= POR HACER =
1 – Según el texto sobre la indiferencia, ¿qué es la indiferencia con respecto a la historia?
2 – Escribe la continuación del texto sobre la indiferencia a partir de su última oración.

= TEXTO PARA LEER =
Odio a los indiferentes. Creo, como Federico Hebbel, que “vivir quiere decir tomar partido”.

Odio a los indiferentes. Creo, como Federico Hebbel, que “vivir quiere decir tomar partido”. No pueden existir los únicamente hombres, los extraños a la ciudad. Quien vive verdaderamente, no puede no ser ciudadano y partidario. Indiferencia y abulia son parasitismo, son cobardía, no son vida. Por eso odio a los indiferentes.

La indiferencia es el peso muerto de la historia. Es la bola de plomo para el renovador, es la materia inerte en la que se ahogan los entusiasmos más refulgentes. Es el pantano que rodea la vieja ciudad y la defiende mejor que los muros más sólidos, mejor que los pechos de sus guerreros, porque devora en sus vorágines limosas los atacantes y los diezma, y los desalienta, y a veces los hace desistir de su empresa heroica.

La indiferencia actúa potentemente en la historia. Actúa pasivamente, pero actúa. Es la fatalidad; es aquello sobre lo que no se puede contar. Es aquello que sacude los programas, que hace fracasar los planes mejor concebidos. Es la materia bruta que se revela a la inteligencia y la destroza. Lo que sucede, el mal que se abate sobre todos, el posible bien que un acto heroico (de valor universal) puede generar no se debe tanto a la iniciativa de los pocos que actúan, cuanto a la indiferencia, a la ausencia de muchos. Lo que sucede, no sucede tanto porque algunos quieren que ocurra cuanto porque la masa de los hombres abdica a su voluntad, deja hacer, deja amontonar los nudos que después solo la espada podrá cortar. Permite promulgar las leyes, que después solo la revuelta hará abrogar. Deja subir al poder a hombres que solo un amotinamiento conseguirá luego derrocar.

= Datos de origen =
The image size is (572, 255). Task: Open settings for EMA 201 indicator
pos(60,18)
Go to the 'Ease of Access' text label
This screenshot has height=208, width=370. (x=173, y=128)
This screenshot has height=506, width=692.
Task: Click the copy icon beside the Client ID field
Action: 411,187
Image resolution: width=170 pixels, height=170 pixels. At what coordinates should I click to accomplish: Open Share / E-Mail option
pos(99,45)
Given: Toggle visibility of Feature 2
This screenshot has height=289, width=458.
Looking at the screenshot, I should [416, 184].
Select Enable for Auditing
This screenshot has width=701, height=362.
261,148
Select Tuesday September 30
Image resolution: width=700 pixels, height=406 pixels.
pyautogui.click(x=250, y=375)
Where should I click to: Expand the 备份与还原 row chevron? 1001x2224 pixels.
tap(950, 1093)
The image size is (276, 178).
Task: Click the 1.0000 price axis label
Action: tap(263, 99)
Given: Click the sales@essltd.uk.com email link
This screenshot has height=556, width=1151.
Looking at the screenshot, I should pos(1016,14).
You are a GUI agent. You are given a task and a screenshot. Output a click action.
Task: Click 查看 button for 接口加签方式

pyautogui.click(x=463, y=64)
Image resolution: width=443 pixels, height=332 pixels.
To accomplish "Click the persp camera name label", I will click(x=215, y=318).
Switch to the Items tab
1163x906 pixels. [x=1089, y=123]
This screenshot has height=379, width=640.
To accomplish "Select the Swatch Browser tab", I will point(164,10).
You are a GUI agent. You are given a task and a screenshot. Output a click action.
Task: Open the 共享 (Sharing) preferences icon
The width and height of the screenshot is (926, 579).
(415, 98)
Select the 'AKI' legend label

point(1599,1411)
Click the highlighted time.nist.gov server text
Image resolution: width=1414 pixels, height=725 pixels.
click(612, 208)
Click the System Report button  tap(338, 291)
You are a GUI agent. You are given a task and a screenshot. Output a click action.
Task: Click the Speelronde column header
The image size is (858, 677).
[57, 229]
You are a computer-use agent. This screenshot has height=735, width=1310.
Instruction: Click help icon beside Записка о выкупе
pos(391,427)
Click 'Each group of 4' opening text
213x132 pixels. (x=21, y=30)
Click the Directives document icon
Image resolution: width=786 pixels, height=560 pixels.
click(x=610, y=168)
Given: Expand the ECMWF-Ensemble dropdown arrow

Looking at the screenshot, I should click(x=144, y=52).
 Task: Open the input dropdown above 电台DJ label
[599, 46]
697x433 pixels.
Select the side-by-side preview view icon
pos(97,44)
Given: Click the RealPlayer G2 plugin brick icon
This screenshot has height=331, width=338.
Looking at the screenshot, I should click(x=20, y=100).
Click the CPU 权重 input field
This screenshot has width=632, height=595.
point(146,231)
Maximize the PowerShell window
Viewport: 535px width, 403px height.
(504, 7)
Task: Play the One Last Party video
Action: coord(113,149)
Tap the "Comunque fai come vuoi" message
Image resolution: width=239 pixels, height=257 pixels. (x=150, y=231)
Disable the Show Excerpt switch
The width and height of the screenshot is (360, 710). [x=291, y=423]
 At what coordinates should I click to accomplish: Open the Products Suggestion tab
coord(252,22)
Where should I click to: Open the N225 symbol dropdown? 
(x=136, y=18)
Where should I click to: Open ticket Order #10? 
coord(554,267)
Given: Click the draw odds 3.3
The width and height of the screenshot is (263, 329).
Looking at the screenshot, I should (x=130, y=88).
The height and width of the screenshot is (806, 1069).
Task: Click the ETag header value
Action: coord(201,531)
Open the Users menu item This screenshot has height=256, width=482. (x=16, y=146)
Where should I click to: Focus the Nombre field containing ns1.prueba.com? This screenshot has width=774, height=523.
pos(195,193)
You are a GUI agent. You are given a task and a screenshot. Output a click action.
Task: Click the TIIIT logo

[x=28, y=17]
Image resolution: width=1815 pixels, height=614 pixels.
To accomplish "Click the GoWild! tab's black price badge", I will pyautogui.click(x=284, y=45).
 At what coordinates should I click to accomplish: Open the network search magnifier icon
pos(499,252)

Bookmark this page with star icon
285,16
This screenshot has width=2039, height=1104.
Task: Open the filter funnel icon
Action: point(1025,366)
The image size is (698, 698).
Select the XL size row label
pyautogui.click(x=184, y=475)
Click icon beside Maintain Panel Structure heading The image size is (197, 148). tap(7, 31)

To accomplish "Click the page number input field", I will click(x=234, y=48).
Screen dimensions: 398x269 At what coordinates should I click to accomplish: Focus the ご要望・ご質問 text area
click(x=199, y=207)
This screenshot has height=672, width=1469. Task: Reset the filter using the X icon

= EN RESPUESTA =
1 – Es el peso muerto de la historia.

2 –
La fatalidad que parece dominar la historia no es otra cosa que la apariencia ilusoria de esta indiferencia, de este estar ausentes. Los hechos maduran en las sombras, pocas manos, no vigiladas por ninguno, tejen la tela de la vida colectiva; y la masa ignora porque no se preocupa. Los destinos de una época vienen manipulados según la visión restringida, los fines inmediatos de las ambiciones y pasiones personales de pequeños grupos activos que la masa de los hombres ignora porque no se preocupa. Pero los hechos que han madurado germinan; la tela tejida en la sombra llega a realizarse; y entonces parece que sea la fatalidad a atropellar a todos y a todo; parece que la historia no sea otra cosa que una calamidad natural; una erupción, un terremoto, del que son víctimas todos: quién ha querido y quien no ha querido; quien sabía y quien no sabía; quien estaba activo y quien indiferente. Y este último se irrita, querría sustraerse a las consecuencias, querría que quedase claro que él no quería, que él no es responsable. Algunos lloriquean piadosamente, otros blasfeman obscenamente, pero nadie o muy pocos se preguntan: ¿Si yo también hubiese hecho mi deber; …si hubiese tratado de hacer valer mi voluntad y mi opinión, habría pasado lo que ha pasado? Pero pocos o ninguno se culpan de su indiferencia, de su escepticismo, de no haber prestado sus brazos y su apoyo a aquellos grupos de ciudadanos que, justamente, para evitar tal mal, combatían persiguiendo un bien en su lugar.

La mayor parte de ellos, en cambio, cuando los acontecimientos se han producido, prefieren hablar del fracaso de los ideales, de programas definitivamente fracasados y de otras similares cosas disgustosas. Renuevan así su ausencia de cada responsabilidad. Y no porque ahora no vean claro en los acontecimientos; o porque a veces no sean capaces de imaginar bellísimas soluciones a los problemas más urgentes. Pero estas soluciones quedan bellamente infecundas, porque este tributo a la vida colectiva no está animado de alguna luz moral; es el producto de mera curiosidad intelectual, no del urgente sentido de una responsabilidad histórica que quiere a todos activos en la vida; que no admite agnosticismos ni indiferencias de ningún tipo.

Odio a los indiferentes también por esto: porque me fastidia su lloriqueo de eternos inocentes. Pido cuentas a cada uno de ellos sobre cómo han desempeñado la tarea que la vida les ha puesto y les pone diariamente por delante; qué han hecho, y especialmente, qué no han hecho. Y me siento en el derecho de ser inexorable y en la obligación de no derrochar mi piedad, de no compartir con ellos mis lágrimas.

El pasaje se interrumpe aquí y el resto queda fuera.